Art 28n hat in der MwStSystRL keine Entsprechung gefunden.

FAZIT:

Jedes Wasserfahrzeug benötigt einen anerkannten Nachweis der Versteuerung, es sei denn nationales Recht regelt dies entsprechend 28n, was gem. der Umsetzungspflicht zu erfolgen hat.

C)

Wasserfahrzeuge, die am Stück länger als 3 Jahre die EU verlassen haben, verlieren u.U. ihren zollrechtlich ihren Unionscharakter sowie steuerlich ihren Versteuerungscharakter.

Ob ein solcher Fall vorliegt, unterliegt einer Einzelfallprüfung, denn hier gibt es so viele Aspekte und Ausnahmen, dass eine rein numerische Feststellung nicht möglich ist.

D)

Steuer-Falle „Leasingmodelle“

Bis 2018 bzw. 2020 (Frankreich) gab es Leasingmodelle, vor allem in Malta, Zypern, Italien und Frankreich, die im Rahmen autonomer steuerlicher Regelungen unter bestimmten Voraussetzungen stark reduzierte Mehrwertsteuer-Sätze auf Wasserfahrzeuge ansetzten. Dabei wurden verdeckte Abzahlungskäufe als Dienstleistungs-Leasings gestaltet. Das EUGH Mercedes Urteil von 2017 beendete diese Gestaltungen.
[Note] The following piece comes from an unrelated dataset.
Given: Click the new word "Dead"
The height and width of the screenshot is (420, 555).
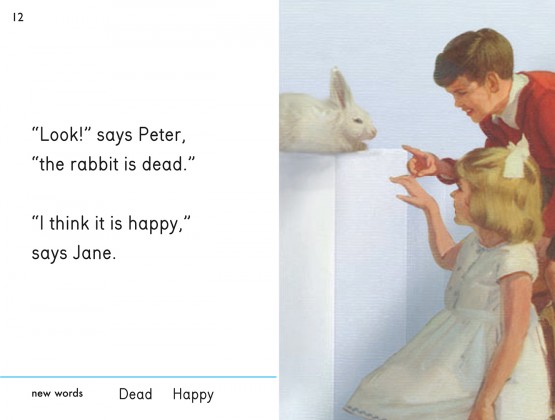Looking at the screenshot, I should [136, 394].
In der Folge gibt es nun viele Yachten, die durch solche Verfahren gelaufen und angeblich „EU-versteuert“ sind. Bei einer ganzen Reihe von Yachten wurden die Leasing-Verfahren nicht abgeschlossen.

Ich kann hier nur zu größter Vorsicht raten und empfehlen, jedes Kaufangebot mit einem derartigen Steuer-Hintergrund genau prüfen zu lassen. Jedes dieser Leasingmodelle ist im Einzelfall anders.

Solange keine Verjährung eingetreten ist, kann eine fehlerhafte oder unzulässigen Steuergestaltung vorliegen, die massive steuerliche und steuer-strafrechtliche Folgen nach sich ziehen kann.

RAT:

Bei Wasserfahrzeugen geht es meist um Werte, bei denen Zoll bzw. Steuer schnell 4-6stellige Beträge ausmachen können. Die Steuerbehörden sind rigoros und die Folgen von Steuerstrafverfahren in derartigen Größenordnungen empfindlich. Sparen Sie nicht an fundierter Beratung und Prüfung der Steuersituation.